Introduction
Local differentiation gives rise to remarkable endothelial heterogeneity in the vascular and lymphatic systems of different organs. Because of its strategic location, microvascular endothelium plays a central role in skin physiology, and its involvement in pathologies of the skin is becoming increasingly apparent. Thus, endothelial cells play a role in anti-thrombogenicity, blood vessel permeability, blood pressure control, metabolism of lipoproteins, tissue ageing, antigen presentation, and angiogenesis in wound healing. Dysfunctions are associated with a number of pathologies such as inflammation, immune disorders and hyperproliferation of vessels in, for example, psoriasis.
In vitro culture of endothelial cells from large vessels (aorta and umbilical vein) has provided a useful model for the study of endothelial cell metabolism; however, the validity of using endothelial cells isolated from the macrovasculature to study microvascular behaviour and function is questionable. Nearly 20 years ago, the group led by Karasek developed endothelial cell cultures derived from capillaries of rabbit skin (Davison & Karasek, 1978) and from the human newborn foreskin dermis. These established more representative in vitro models of the skin microvasculature (Davison et al, 1980). More recently, Davison et al. have also published a method for the isolation and long-term serial cultivation of endothelial cells derived from microvessels of the adult human dermis (Davison et al., 1983).

### How to complete this task
Translate this sentence from the introduction on skin endothelial cells into Spanish: "Dysfunctions are associated with a number of pathologies such as inflammation, immune disorders and hyperproliferation of vessels in, for example, psoriasis." The rows that come next are separate material and have no connection to the text on skin endothelial cells.

### Data under study
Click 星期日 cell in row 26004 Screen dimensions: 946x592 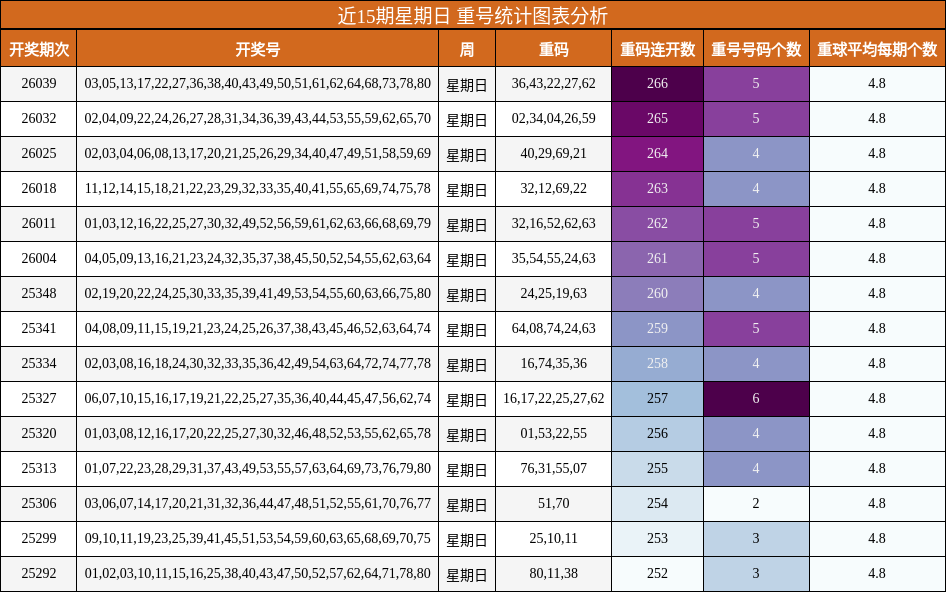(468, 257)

==

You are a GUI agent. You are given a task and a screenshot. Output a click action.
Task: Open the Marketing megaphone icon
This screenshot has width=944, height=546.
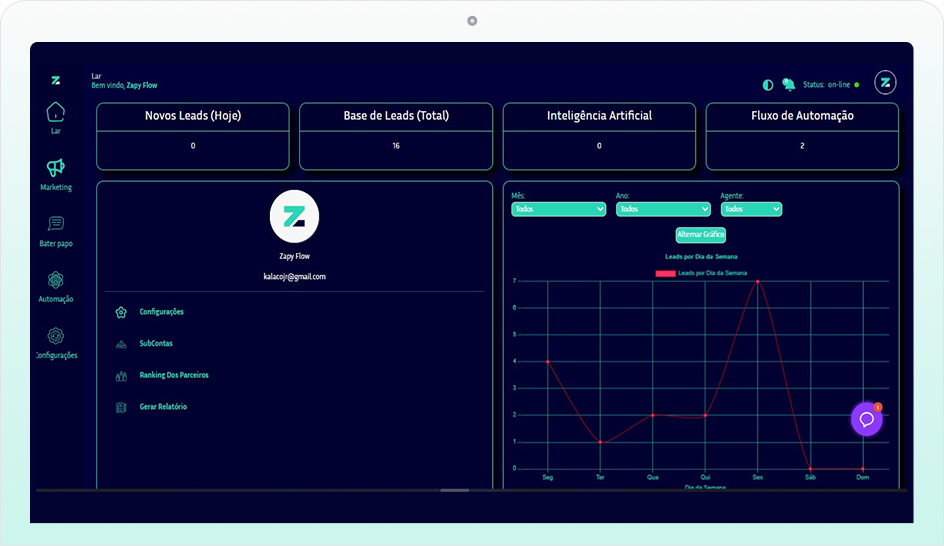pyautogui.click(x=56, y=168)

### Response
Las disfunciones se asocian con varias patologías, como la inflamación, los trastornos inmunitarios y la hiperproliferación de vasos en, por ejemplo, la psoriasis.